Laboratory experiments in human breast cancer cells suggest that the compound inhibits the constant activation of a protein called Stat3 that is found in several different types of cancer, including cancer of the breast, lung, prostate, head and neck, skin, pancreas and ovaries as well as lymphoma and certain kinds of leukemia.
Stat3 is constantly activated in about 60 percent of breast tumors, said Jiayuh Lin, the study's lead author and an associate professor of pediatrics at Ohio State University.
All cells contain Stat3 protein, but in normal cells, Stat3 activities are only turned on temporarily. Researchers do know, however, that Stat3 is constantly turned on in certain tumor cells.
"The cancer cells we studied seem to depend on Stat3 for survival," said Lin. "When we blocked the chain of events that activate Stat3, the cancer cells died."

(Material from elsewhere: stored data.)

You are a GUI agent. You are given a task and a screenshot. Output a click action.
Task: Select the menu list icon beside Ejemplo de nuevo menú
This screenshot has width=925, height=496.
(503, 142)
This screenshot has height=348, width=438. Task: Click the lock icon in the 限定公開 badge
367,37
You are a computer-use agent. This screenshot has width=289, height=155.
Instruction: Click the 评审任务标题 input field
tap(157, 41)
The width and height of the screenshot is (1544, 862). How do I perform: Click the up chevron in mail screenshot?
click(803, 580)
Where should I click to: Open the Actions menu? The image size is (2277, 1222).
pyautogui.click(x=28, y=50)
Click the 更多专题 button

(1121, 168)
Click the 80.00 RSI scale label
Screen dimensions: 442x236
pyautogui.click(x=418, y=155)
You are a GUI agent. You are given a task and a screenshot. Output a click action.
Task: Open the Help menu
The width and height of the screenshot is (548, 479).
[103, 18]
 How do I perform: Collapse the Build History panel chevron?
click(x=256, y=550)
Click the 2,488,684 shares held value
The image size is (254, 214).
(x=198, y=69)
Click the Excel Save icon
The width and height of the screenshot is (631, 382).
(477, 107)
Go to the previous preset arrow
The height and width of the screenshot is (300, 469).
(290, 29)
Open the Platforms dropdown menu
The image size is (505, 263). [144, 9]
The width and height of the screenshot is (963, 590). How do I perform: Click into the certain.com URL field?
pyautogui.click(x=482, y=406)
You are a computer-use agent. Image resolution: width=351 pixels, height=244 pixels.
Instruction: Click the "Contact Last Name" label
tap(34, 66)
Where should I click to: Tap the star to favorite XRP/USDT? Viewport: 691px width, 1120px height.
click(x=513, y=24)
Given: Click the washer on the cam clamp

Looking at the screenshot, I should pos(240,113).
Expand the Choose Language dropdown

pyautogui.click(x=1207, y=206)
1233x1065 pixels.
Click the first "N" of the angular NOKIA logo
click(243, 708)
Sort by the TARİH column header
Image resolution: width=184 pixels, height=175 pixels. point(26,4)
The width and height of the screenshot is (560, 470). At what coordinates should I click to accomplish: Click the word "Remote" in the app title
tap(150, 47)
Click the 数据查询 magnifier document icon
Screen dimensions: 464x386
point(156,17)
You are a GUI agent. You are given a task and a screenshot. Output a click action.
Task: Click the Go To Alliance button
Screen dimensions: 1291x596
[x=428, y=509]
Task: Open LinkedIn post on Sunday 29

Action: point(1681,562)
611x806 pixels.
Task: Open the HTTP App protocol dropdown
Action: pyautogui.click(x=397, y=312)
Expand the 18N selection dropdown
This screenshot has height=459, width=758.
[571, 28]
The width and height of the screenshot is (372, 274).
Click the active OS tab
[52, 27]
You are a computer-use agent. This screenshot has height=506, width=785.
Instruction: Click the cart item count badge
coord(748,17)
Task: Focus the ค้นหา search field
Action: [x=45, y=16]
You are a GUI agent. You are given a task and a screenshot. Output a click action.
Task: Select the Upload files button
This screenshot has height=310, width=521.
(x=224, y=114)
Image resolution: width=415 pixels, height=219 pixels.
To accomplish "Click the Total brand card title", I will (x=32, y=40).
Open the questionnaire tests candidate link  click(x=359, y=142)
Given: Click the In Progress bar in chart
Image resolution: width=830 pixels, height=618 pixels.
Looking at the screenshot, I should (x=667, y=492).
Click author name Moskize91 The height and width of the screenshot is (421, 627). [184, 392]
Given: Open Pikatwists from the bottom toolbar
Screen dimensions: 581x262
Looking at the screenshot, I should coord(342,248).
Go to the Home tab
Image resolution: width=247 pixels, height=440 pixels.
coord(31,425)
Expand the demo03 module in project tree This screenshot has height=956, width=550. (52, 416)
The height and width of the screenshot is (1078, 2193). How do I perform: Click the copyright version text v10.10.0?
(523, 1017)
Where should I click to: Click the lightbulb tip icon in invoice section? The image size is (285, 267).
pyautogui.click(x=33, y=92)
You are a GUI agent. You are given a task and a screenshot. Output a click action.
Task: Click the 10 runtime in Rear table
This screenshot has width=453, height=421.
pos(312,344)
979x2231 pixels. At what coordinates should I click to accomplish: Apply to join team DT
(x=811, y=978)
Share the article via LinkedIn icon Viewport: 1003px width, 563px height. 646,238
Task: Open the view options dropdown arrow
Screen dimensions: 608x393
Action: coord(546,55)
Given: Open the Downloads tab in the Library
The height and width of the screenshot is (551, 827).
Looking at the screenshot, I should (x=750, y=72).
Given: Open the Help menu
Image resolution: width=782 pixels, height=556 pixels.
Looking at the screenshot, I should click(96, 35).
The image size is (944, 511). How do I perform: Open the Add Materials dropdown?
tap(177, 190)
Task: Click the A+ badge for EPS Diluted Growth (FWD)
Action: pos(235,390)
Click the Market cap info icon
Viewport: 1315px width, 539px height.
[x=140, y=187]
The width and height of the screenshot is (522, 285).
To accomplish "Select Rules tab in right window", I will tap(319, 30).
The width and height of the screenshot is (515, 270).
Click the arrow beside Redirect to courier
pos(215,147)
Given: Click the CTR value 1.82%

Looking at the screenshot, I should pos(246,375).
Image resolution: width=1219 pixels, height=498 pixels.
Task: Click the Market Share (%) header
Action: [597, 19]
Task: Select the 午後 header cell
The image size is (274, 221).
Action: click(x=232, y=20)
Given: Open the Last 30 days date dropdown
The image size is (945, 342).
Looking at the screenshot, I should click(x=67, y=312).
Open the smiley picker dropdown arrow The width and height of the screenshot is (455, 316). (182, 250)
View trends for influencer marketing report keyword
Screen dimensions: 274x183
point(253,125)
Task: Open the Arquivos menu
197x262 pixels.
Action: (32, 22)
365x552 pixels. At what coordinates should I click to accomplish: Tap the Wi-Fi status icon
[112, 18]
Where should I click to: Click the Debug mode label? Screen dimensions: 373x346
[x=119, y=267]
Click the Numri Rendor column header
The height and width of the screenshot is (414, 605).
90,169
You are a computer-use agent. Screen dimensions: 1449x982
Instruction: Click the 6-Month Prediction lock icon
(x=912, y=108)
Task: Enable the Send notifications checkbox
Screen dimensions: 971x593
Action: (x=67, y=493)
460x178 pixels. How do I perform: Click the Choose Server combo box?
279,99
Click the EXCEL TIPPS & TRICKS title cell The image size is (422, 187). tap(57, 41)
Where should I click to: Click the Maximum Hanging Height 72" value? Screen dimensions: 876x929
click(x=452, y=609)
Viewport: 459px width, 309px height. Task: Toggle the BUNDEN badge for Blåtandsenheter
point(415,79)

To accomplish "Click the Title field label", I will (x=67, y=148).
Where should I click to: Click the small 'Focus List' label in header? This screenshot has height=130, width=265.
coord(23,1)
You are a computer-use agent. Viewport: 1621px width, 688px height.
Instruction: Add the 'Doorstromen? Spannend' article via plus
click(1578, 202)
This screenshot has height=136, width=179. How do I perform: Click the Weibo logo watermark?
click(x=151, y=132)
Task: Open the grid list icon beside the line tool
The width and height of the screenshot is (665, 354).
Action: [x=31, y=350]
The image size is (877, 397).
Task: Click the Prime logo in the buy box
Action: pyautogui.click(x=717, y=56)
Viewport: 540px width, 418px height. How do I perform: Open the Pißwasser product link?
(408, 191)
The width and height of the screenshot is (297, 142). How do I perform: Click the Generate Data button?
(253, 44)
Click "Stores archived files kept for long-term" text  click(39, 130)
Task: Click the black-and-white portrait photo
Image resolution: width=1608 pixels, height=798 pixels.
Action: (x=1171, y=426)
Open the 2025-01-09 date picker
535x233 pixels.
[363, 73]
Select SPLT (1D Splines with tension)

Lin is also a member of Ohio State's Comprehensive Cancer Center and an investigator in the Center for Childhood Cancer at Columbus Children's Research Institute. He co-authored the study with Shaomeng Wang, Hui Song and Renxiao Wang, all with the University of Michigan Comprehensive Cancer Center.
The researchers named the compound STA-21. They tested STA-21 after using a computer program to narrow down a list of potential compounds to a manageable number that they could physically test in the lab.
When the computer screening process ended, the researchers tested the 100 top compounds. They tested these compounds on human breast cancer cells in order to find which one best stopped the constant Stat3 activation. STA-21 appeared to be the best inhibitor of Stat3 activity.